FAQs About Organizing a Data Lake

This post covers several things I've heard or been asked recently about organizing data in a data lake.

Q: Partitioning by date is common. Where should the dates go in the folder hierarchy?

Almost always, you will want the dates to be at the end of the folder path. This is because we often need to set security at specific folder levels (such as by subject area), but we rarely set up security based on time elements.

Optimal for folder security: \SubjectArea\DataSource\YYYY\MM\DD\FileData_YYYY_MM_DD.csv

Tedious for folder security: \YYYY\MM\DD\SubjectArea\DataSource\FileData_YYYY_MM_DD.csv

Here’s an example of what the raw data zone might look like with the date partitioning at the end:

DataLakeOrganization1.jpg
 

Notice in the above example how the date element is repeated in *both* the folder structure and the file name.

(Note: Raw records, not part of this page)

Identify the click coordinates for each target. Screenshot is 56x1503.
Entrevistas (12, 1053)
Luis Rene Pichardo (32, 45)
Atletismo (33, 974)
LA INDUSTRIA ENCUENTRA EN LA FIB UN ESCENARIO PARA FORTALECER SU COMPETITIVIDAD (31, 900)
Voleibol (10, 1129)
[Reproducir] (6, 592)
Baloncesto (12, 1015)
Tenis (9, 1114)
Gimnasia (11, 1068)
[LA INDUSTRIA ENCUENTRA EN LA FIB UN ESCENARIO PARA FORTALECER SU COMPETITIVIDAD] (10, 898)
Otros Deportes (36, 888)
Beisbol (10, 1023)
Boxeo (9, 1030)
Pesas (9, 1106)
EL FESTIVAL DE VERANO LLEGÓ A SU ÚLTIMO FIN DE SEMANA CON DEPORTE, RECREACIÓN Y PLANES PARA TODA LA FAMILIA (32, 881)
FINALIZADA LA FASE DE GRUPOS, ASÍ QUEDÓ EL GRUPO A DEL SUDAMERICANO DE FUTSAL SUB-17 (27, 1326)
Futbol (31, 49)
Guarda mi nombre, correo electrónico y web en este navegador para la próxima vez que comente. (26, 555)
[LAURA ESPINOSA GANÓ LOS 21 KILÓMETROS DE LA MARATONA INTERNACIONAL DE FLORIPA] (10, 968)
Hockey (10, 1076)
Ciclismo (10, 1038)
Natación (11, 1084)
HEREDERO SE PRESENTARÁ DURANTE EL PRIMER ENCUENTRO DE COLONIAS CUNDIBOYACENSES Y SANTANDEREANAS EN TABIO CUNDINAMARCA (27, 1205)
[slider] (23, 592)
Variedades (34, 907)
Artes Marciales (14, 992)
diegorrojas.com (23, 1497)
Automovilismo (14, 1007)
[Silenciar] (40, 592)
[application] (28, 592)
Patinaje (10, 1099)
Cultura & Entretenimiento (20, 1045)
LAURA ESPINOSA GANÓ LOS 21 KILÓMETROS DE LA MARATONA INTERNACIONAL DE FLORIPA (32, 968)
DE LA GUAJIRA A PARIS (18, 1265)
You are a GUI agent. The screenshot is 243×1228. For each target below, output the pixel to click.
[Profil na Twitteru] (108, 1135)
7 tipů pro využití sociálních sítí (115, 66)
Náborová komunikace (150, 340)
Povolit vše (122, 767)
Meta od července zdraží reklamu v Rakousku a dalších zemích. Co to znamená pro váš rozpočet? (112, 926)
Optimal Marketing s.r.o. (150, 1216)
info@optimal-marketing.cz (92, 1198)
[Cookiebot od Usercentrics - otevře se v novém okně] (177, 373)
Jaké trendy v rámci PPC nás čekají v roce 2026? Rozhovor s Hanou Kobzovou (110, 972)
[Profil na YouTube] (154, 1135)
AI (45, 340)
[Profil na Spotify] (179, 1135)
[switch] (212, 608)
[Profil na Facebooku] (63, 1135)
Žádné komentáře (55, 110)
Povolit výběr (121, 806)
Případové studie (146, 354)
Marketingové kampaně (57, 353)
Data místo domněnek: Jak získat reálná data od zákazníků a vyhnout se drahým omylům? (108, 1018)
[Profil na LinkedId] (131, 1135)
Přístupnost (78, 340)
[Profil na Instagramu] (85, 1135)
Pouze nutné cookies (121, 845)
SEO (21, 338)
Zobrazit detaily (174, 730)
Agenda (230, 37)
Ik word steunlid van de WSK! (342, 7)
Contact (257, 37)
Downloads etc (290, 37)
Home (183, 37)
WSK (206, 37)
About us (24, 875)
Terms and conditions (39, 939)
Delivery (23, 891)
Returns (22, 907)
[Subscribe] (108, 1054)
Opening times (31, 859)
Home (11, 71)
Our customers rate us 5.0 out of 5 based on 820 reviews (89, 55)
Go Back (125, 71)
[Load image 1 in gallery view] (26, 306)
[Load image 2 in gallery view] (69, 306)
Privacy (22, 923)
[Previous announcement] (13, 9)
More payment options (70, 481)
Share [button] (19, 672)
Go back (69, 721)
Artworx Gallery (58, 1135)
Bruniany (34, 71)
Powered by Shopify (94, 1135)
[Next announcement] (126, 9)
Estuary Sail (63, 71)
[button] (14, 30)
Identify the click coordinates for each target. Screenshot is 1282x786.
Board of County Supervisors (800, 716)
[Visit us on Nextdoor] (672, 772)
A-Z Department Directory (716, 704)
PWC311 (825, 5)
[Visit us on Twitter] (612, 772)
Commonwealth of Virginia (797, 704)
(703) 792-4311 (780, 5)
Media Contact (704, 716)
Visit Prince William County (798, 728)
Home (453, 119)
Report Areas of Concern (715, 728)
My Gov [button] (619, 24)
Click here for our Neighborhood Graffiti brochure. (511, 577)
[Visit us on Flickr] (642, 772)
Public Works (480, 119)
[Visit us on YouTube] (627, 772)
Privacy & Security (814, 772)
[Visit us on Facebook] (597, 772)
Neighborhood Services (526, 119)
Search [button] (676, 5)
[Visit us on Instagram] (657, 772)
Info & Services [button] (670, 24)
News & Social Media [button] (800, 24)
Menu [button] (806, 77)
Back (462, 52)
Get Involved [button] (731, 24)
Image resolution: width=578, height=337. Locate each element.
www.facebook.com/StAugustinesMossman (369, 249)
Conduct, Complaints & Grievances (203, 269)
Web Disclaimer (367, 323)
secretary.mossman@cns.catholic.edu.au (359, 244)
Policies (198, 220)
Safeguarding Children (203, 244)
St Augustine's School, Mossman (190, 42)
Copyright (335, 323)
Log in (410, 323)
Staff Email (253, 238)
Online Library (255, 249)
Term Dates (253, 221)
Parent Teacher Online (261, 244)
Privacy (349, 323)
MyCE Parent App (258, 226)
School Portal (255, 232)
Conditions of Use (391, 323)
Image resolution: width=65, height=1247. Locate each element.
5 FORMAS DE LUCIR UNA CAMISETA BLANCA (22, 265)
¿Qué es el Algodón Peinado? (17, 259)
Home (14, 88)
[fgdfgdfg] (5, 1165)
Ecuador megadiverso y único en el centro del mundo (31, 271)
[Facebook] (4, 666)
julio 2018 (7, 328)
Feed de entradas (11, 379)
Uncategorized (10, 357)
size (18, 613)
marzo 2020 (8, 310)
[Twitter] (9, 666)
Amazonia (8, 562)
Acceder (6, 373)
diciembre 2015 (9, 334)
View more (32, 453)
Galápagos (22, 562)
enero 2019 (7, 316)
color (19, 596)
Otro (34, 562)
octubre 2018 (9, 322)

Being very clear in the naming of folders and files helps a lot with usability.

Also, keep in mind that related compute engines or data processing tools might have a firm expectation as to what the folder structure is (or potentially is contained in the file name). For instance, the year and month folders might translate directly to a column within the file. Or, if you’re using a tool like Azure Stream Analytics to push data to the lake, you’ll be defining in ASA what the date partitioning schema looks like in the data lake (because ASA takes care of creating the folders as data arrives).

Q: How do data lake zones translate to a folder structure?

The zones that I talked about previously are a conceptual idea. Most commonly I’ve seen zones translate to a top level folder (like shown in the image above). However, it's also possible that the zones would reside within, say, a subject area as shown in this next image:

DataLakeOrganization2.jpg
 

Generally speaking, business users only get access to the prepared data in the curated data zone (with some exceptions of course). Zones like Raw Data and Staged Data are frequently ‘kitchen areas’ that have little to no user access. That’s why putting the zones at the top-most level is very common. However, if your objective is to make all of the data available in an easier way, then putting zones underneath a subject area might make sense—this is less common from what I’ve seen though because exposing too much data to business users can be confusing.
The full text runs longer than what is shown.